Isenção ao Brasil não é ''vitalícia'', dizem os EUA

 
 

Representante americano avisa que participação do País no Sistema Geral de Preferências pode acabar

 

O representante de Comércio dos Estados Unidos, embaixador Ron Kirk, afirmou ontem que o sistema de tratamento especial dado às exportações brasileiras não pode ser renovado indefinidamente. Apesar dos apelos da indústria e da posição do ministro das Relações Exteriores, Celso Amorim, favorável à renovação do chamado Sistema Geral de Preferências (SGP), Kirk enfatizou que o mecanismo de isenção de tarifas não deve ser tratado como "vitalício".

Kirk buscou, durante rápida visita a Brasília, enfatizar a necessidade de fortalecimento das relações comerciais entre os dois países, evitando se estender sobre questões polêmicas, como a possibilidade de o Brasil retaliar os americanos em resposta aos subsídios aos produtores de algodão.

O sinal sobre a possibilidade do fim do SGP para cerca de 15% das exportações brasileiras foi dado em encontro com a direção da Confederação Nacional da Indústria (CNI). "O que o embaixador disse foi que isso não pode ser uma muleta permanente nem algo vitalício", afirmou Armando Monteiro Neto, presidente da CNI.

A questão tem sido tratada no Congresso americano. Alguns parlamentares defendem a exclusão de países como Brasil e Índia do sistema, pois já teriam alcançado um nível de desenvolvimento que não justifica o benefício.

Os empresários defendem que o sistema seja mantido porque o Brasil não tem acordo de livre comércio com os Estados UNidos.

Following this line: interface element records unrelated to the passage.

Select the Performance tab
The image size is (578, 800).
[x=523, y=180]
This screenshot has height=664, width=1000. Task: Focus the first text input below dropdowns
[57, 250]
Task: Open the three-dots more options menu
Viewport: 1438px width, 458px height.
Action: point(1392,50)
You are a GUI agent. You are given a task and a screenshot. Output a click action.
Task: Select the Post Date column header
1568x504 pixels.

Amorim usou a crise financeira global para justificar a prorrogação do SGP. "Temos interesse em manter o sistema funcionando, especialmente num momento de crise da economia em que houve uma inversão da tendência do comércio", disse ao lado de Kirk, após reunião no Palácio do Itamaraty.

Kirk, entretanto, sugeriu que os dois países devem negociar o uso de novos instrumentos, como os acordos de cooperação em investimento e comércio (Tifa, na sigla em inglês), para incrementar os negócios. "A relação comercial entre Brasil e EUA é boa, mas certamente não é o que pode ser."

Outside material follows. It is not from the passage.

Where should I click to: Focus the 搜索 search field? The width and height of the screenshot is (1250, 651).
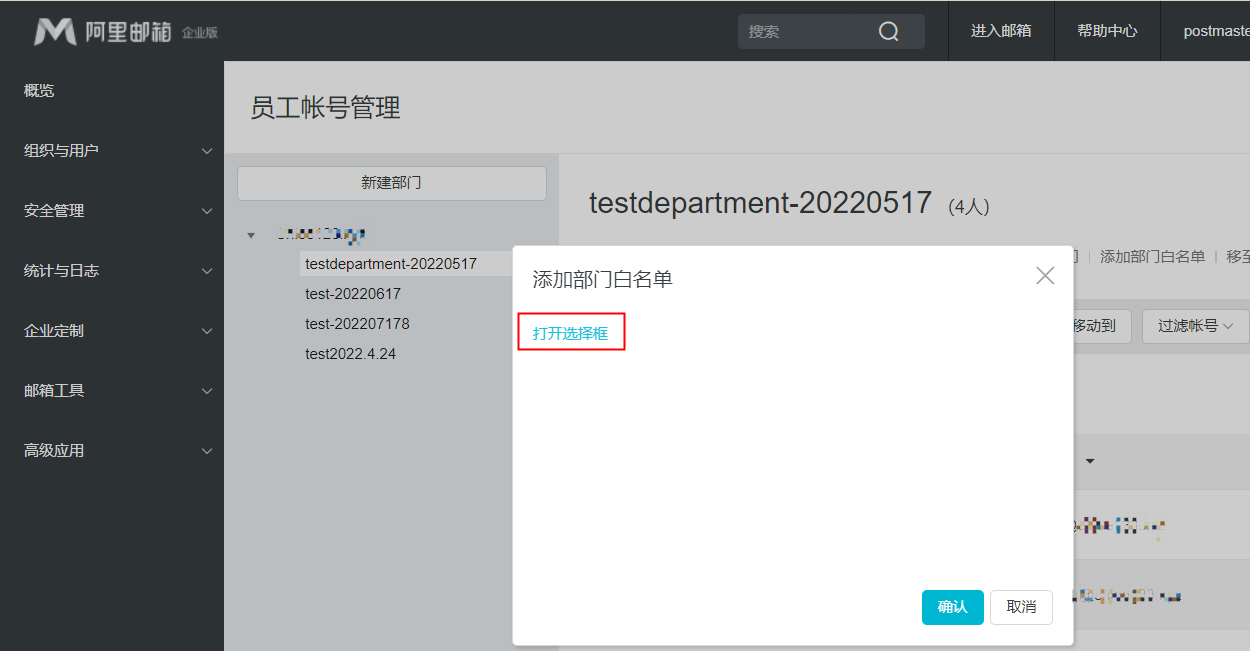click(x=805, y=32)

Amorim mostrou disposição de conversar sobre o tema, mas enfatizou que "em hipótese nenhuma o Brasil entrará em uma negociação que fira os princípios do Mercosul". O bloco negocia acordos comerciais com outros países ou grupos.

PARCIMÔNIA

A questão das sanções contra os subsídios ao algodão foi tratada, por ambos, com parcimônia. Amorim reafirmou que ainda não há decisão sobre impor ou não medidas de retaliação, como autorizou a Organização Mundial do Comércio (OMC).

"Estamos nos preparando para as ações que serão necessárias caso não haja mudança na política americana. Evidentemente, esperamos que haja mudanças na política de modo que ela se torne compatível com as regras da OMC."

Já Kirk salientou que o governo Barack Obama ficaria muito satisfeito se houvesse a oportunidade de um acordo, mas ponderou que entende que cabe ao Brasil fazer um "trabalho técnico" antes de decidir.